_Work required_. Across the whole listing, return each line exactly, with no images included.

_Records for processing_.
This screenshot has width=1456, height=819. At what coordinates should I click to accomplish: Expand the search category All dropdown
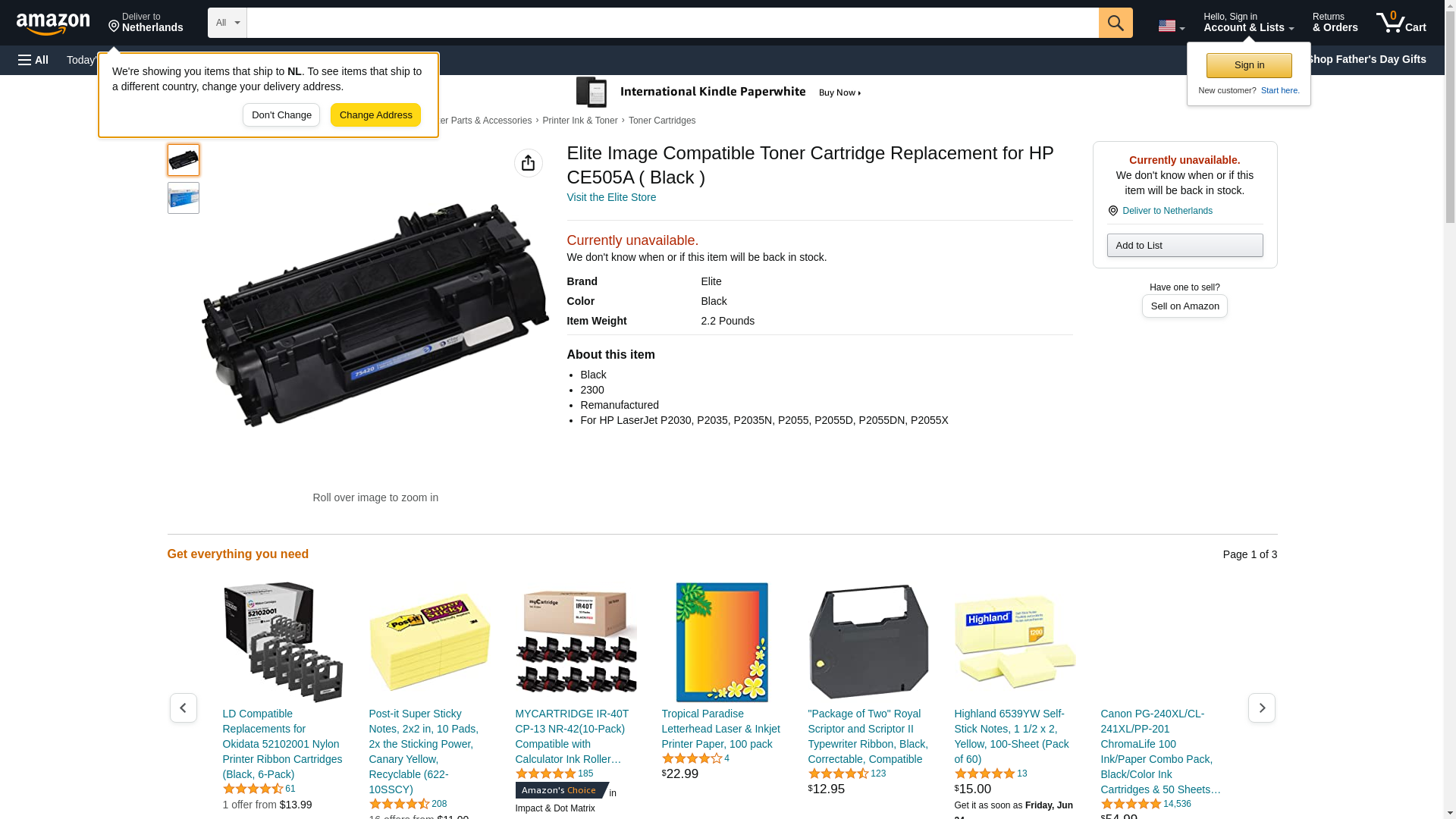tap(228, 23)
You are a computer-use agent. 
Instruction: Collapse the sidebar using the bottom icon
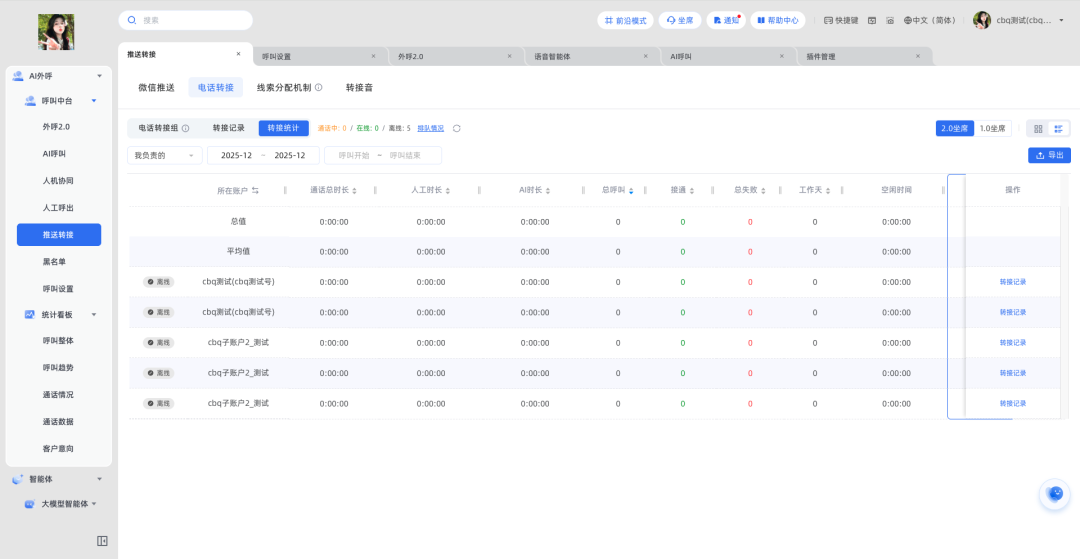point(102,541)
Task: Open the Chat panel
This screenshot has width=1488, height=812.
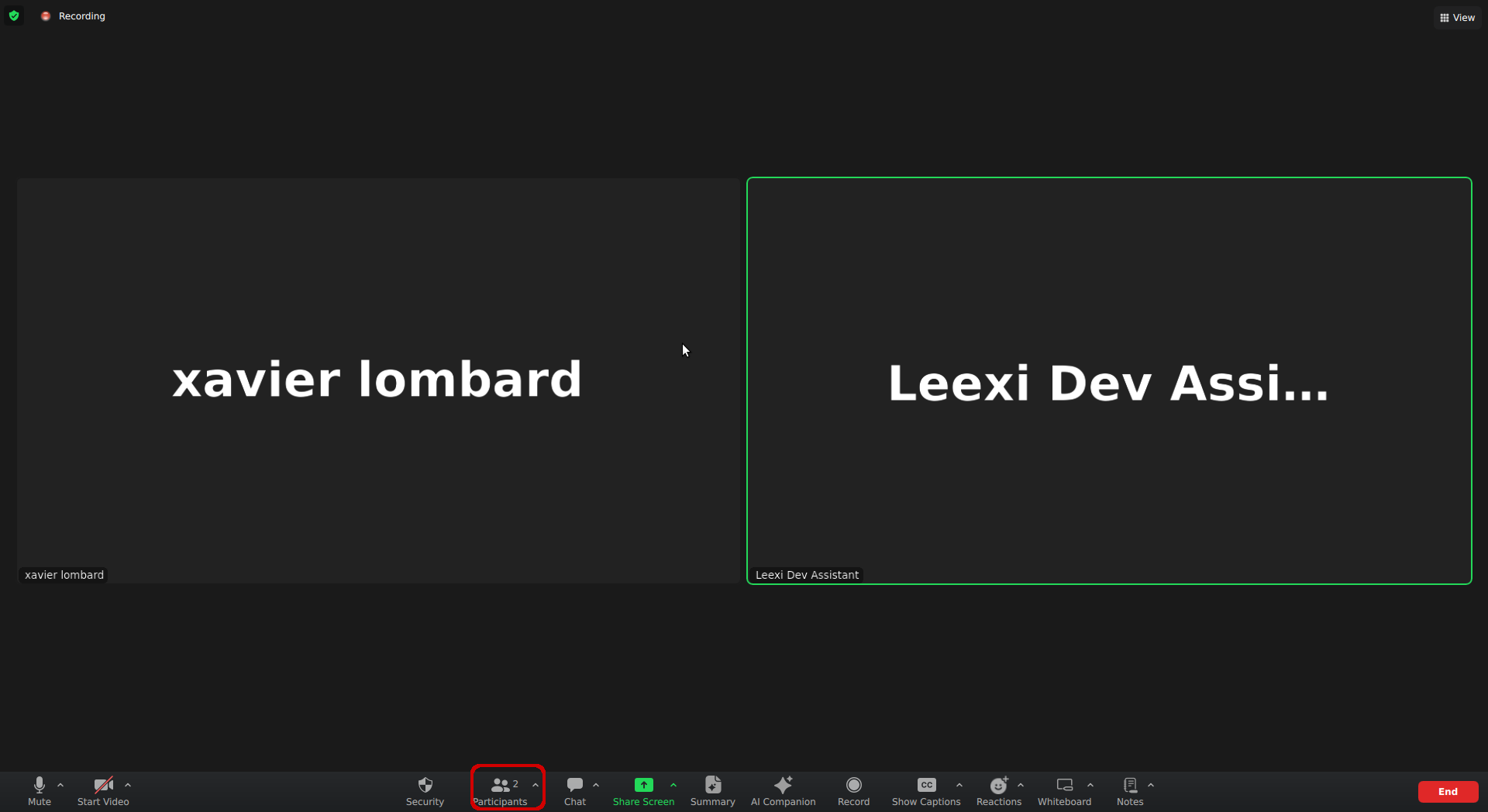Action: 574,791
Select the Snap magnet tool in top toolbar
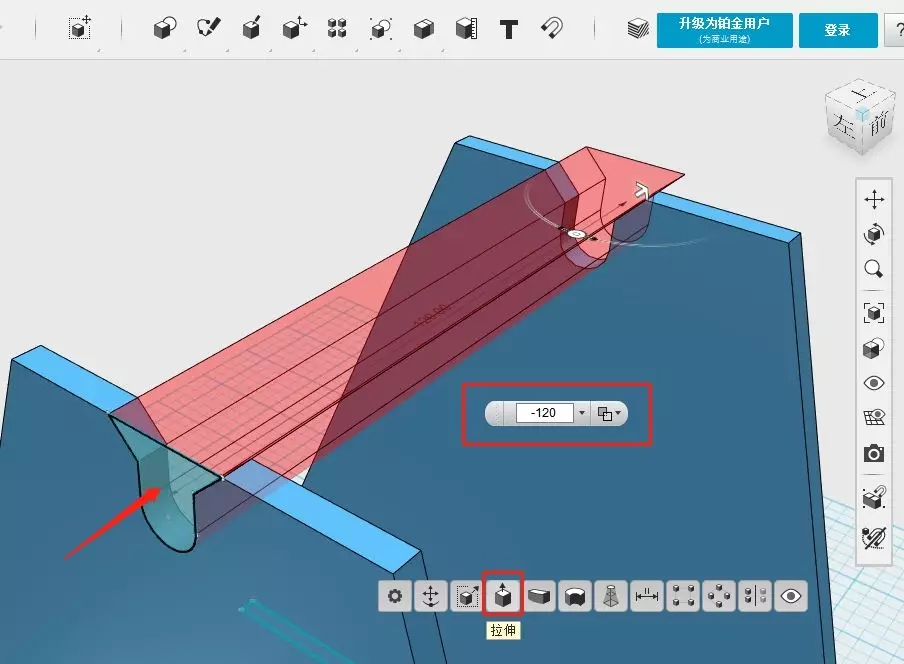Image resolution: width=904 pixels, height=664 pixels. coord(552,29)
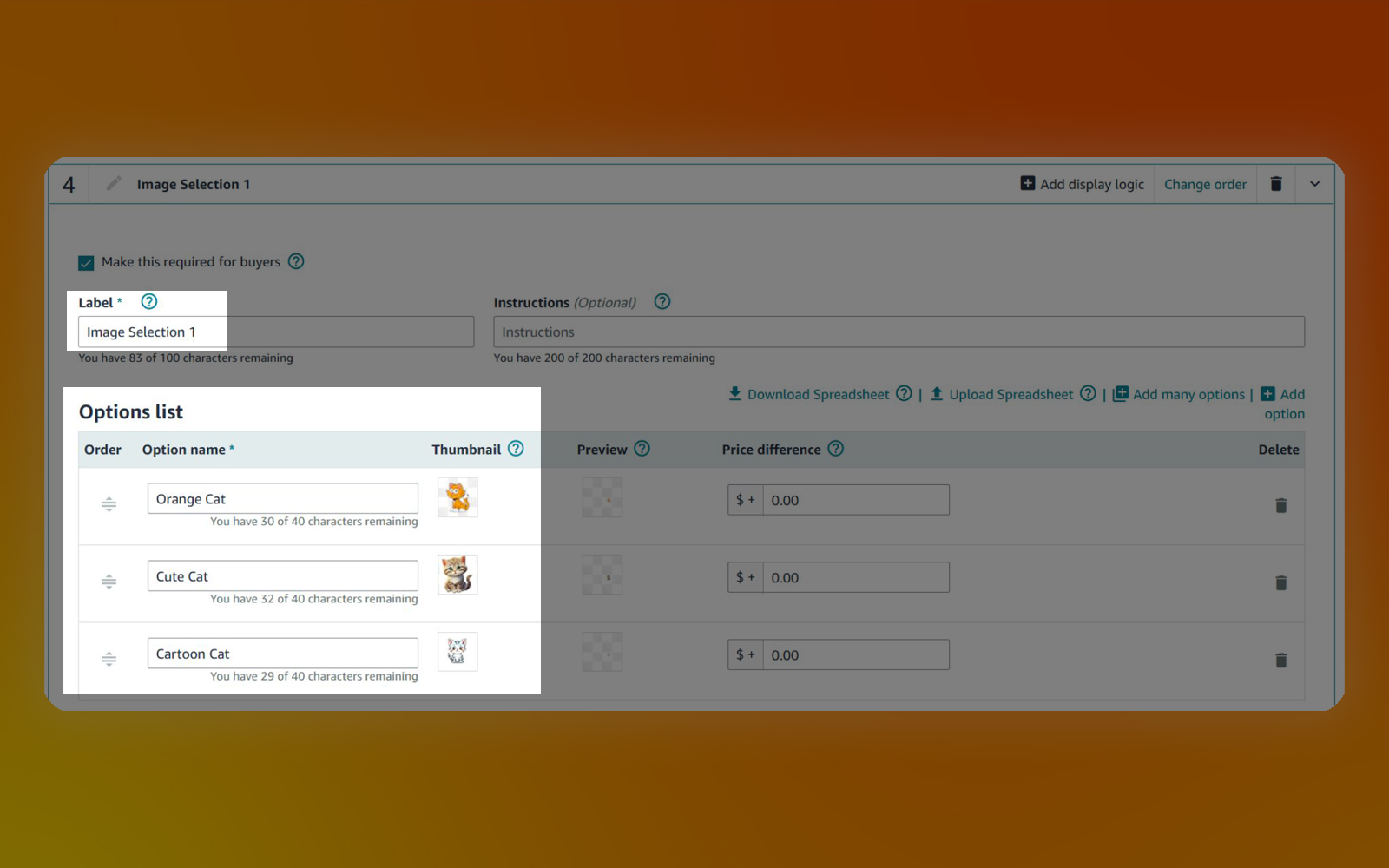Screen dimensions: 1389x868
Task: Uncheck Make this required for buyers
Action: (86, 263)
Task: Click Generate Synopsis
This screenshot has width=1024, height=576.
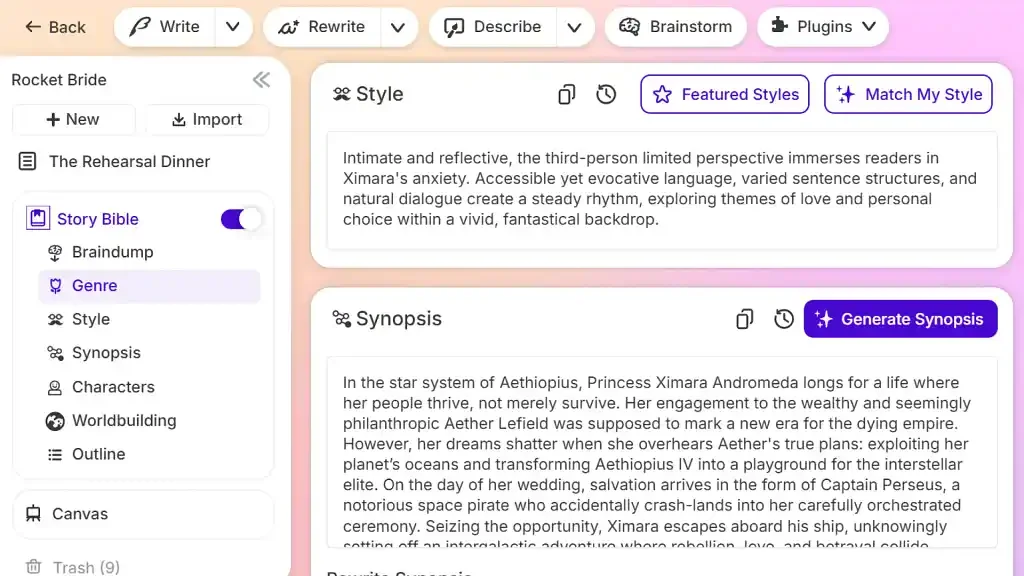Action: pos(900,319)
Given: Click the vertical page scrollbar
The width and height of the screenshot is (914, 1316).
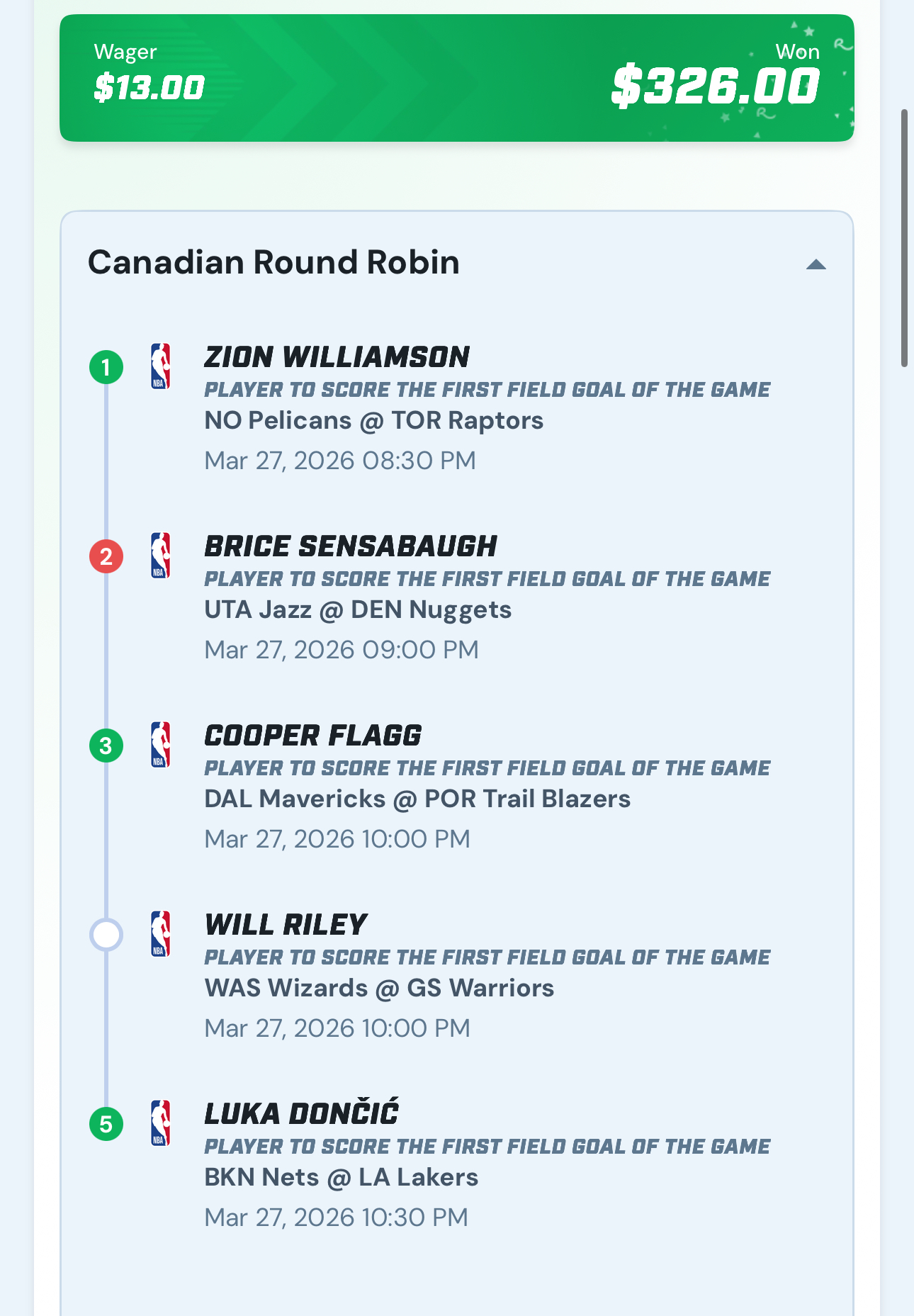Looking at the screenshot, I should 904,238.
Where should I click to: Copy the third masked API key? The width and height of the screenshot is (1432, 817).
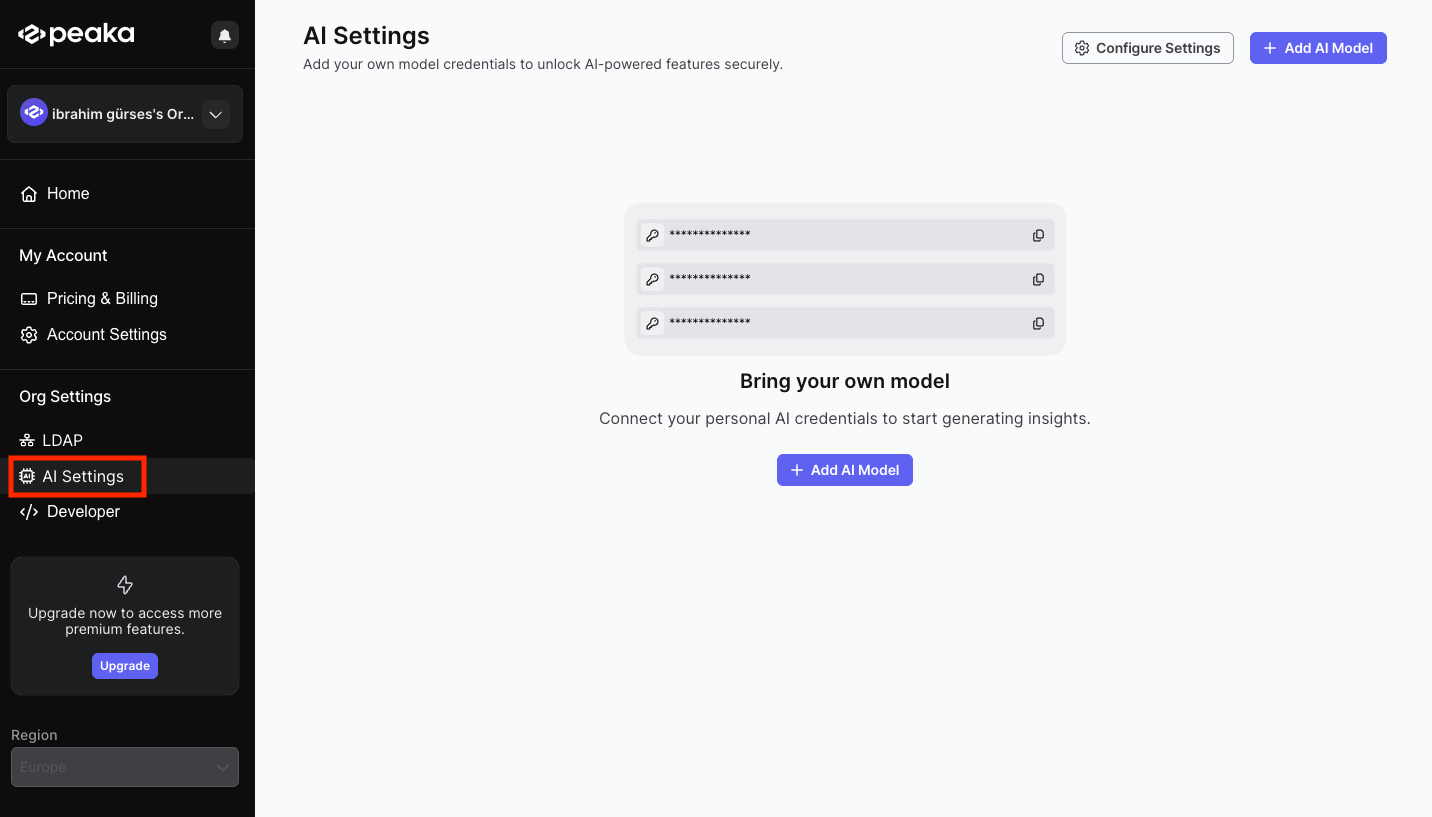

_Answer_.
This screenshot has width=1456, height=819. At what coordinates should I click to accomplish: Expand the search category All dropdown
tap(228, 23)
You are a computer-use agent. 
Instruction: Collapse the sidebar using the bottom icon
point(102,541)
Task: Open the Chat panel
This screenshot has width=1488, height=812.
Action: 574,791
Select the Snap magnet tool in top toolbar
Image resolution: width=904 pixels, height=664 pixels. coord(552,29)
Screen dimensions: 1389x868
Task: Uncheck Make this required for buyers
Action: (86, 263)
Task: Click Generate Synopsis
This screenshot has width=1024, height=576.
Action: pos(900,319)
Given: Click the vertical page scrollbar
The width and height of the screenshot is (914, 1316).
Looking at the screenshot, I should 904,238.
Where should I click to: Copy the third masked API key? The width and height of the screenshot is (1432, 817).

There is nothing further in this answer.